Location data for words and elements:
>>

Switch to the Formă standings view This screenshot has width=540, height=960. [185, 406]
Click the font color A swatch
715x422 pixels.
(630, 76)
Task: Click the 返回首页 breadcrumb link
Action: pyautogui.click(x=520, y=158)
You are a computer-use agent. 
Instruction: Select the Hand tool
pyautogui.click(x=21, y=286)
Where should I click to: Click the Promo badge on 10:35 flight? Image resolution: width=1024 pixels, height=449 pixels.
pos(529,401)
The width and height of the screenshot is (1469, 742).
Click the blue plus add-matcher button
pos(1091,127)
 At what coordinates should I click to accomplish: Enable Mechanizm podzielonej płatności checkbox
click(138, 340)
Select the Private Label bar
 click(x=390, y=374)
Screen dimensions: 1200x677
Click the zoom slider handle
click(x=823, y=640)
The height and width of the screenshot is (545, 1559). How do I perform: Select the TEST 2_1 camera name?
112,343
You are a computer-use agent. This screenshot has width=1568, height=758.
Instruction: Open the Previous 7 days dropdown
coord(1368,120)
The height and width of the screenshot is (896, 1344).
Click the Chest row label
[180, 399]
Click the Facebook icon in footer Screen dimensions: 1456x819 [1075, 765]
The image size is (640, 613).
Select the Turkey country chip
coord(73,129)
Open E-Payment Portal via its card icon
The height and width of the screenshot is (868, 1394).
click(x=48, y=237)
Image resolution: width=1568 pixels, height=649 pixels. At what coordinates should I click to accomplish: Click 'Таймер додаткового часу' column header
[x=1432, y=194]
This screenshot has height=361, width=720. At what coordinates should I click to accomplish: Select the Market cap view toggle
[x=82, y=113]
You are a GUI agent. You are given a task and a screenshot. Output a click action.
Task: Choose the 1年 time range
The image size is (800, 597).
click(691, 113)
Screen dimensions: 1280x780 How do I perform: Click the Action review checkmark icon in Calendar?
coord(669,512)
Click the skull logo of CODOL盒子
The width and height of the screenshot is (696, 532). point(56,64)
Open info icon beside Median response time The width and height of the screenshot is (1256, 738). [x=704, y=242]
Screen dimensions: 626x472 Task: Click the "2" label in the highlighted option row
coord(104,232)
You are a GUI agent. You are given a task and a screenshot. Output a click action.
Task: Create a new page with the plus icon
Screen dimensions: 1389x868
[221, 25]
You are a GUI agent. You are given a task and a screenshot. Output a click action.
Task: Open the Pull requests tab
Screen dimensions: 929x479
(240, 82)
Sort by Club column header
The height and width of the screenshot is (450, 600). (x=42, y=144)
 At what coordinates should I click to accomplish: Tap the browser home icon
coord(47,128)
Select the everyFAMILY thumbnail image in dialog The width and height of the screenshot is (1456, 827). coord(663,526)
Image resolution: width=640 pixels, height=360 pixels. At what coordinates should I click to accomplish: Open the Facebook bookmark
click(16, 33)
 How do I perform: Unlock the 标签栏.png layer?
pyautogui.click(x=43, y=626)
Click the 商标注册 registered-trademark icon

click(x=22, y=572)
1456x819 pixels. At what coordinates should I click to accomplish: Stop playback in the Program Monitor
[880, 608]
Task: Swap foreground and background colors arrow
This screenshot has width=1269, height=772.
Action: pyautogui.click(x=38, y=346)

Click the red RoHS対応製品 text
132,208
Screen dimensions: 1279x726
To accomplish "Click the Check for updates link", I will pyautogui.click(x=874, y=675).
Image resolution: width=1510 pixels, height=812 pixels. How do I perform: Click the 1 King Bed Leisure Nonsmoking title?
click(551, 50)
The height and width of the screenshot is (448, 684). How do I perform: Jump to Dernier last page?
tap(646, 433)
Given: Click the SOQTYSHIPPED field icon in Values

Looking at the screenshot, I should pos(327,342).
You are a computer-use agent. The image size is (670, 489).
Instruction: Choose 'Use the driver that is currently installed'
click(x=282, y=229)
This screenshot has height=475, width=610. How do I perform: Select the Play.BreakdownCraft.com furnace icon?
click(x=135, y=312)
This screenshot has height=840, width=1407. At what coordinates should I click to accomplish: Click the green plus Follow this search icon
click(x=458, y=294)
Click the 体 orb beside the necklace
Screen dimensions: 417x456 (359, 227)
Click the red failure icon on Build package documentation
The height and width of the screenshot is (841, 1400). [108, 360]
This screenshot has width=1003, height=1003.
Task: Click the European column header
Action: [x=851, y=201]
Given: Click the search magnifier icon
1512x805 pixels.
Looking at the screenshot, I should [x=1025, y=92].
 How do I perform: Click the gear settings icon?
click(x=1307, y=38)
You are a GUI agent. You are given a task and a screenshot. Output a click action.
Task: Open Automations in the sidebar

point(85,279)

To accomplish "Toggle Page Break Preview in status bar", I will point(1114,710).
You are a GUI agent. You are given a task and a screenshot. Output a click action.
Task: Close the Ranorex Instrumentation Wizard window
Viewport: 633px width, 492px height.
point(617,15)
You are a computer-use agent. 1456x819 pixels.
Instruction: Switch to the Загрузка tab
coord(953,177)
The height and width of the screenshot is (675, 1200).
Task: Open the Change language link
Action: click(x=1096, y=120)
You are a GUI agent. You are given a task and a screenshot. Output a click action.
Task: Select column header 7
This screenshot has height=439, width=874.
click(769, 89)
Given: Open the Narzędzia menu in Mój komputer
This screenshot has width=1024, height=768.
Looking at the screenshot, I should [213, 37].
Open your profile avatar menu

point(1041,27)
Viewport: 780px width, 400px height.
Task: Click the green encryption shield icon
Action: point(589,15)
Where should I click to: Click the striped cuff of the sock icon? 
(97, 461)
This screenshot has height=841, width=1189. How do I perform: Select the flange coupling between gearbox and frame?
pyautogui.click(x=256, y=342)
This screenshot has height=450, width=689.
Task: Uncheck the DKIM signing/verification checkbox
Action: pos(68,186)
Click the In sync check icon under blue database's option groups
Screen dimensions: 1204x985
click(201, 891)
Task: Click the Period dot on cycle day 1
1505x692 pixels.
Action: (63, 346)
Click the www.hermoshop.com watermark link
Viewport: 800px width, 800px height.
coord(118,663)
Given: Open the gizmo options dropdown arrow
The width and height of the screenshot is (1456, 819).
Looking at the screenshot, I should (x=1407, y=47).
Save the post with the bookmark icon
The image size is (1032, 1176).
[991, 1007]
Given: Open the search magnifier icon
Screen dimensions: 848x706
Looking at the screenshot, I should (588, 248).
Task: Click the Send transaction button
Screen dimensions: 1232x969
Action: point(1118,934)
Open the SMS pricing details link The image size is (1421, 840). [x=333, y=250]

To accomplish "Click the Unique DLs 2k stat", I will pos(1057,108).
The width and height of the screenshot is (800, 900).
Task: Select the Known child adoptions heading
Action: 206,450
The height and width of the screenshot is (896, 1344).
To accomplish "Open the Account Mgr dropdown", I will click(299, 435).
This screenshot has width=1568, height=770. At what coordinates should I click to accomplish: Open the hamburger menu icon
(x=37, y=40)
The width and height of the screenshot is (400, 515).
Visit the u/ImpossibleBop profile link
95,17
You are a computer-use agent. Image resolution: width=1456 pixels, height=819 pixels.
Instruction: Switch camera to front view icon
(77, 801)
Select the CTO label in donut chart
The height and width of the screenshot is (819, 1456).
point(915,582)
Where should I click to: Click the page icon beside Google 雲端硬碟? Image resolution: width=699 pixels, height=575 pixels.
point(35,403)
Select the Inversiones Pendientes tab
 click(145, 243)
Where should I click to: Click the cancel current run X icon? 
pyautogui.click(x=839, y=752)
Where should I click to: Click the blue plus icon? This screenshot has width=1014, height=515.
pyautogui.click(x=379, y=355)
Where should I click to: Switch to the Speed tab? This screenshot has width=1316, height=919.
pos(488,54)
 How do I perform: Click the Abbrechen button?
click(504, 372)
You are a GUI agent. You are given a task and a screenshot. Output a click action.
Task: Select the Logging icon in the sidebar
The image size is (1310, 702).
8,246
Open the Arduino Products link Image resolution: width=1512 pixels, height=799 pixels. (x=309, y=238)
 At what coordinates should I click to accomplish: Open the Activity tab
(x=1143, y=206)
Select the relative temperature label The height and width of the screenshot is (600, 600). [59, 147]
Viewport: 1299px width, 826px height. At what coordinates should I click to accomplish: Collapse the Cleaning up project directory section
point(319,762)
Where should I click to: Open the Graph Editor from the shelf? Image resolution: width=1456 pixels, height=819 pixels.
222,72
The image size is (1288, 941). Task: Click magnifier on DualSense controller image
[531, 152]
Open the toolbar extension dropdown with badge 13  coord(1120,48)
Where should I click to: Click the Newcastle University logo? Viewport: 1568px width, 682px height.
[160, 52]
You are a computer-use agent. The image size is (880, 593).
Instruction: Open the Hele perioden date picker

<<

- **WHAT YOU HAVE TO DO**
Rewrite everything in the material from the line containing "You are a computer-use agent. 1456x819" down to the line containing "coord(118,663)", both lines included, as a JSON list of strings with one string per line. Leave out blank lines.

- **RESPONSE**
[
  "You are a computer-use agent. 1456x819 pixels.",
  "Instruction: Switch to the Загрузка tab",
  "coord(953,177)",
  "The height and width of the screenshot is (675, 1200).",
  "Task: Open the Change language link",
  "Action: click(x=1096, y=120)",
  "You are a GUI agent. You are given a task and a screenshot. Output a click action.",
  "Task: Select column header 7",
  "This screenshot has height=439, width=874.",
  "click(769, 89)",
  "Given: Open the Narzędzia menu in Mój komputer",
  "This screenshot has width=1024, height=768.",
  "Looking at the screenshot, I should [213, 37].",
  "Open your profile avatar menu",
  "point(1041,27)",
  "Viewport: 780px width, 400px height.",
  "Task: Click the green encryption shield icon",
  "Action: point(589,15)",
  "Where should I click to: Click the striped cuff of the sock icon? ",
  "(97, 461)",
  "This screenshot has height=841, width=1189. How do I perform: Select the flange coupling between gearbox and frame?",
  "pyautogui.click(x=256, y=342)",
  "This screenshot has height=450, width=689.",
  "Task: Uncheck the DKIM signing/verification checkbox",
  "Action: pos(68,186)",
  "Click the In sync check icon under blue database's option groups",
  "Screen dimensions: 1204x985",
  "click(201, 891)",
  "Task: Click the Period dot on cycle day 1",
  "1505x692 pixels.",
  "Action: (63, 346)",
  "Click the www.hermoshop.com watermark link",
  "Viewport: 800px width, 800px height.",
  "coord(118,663)"
]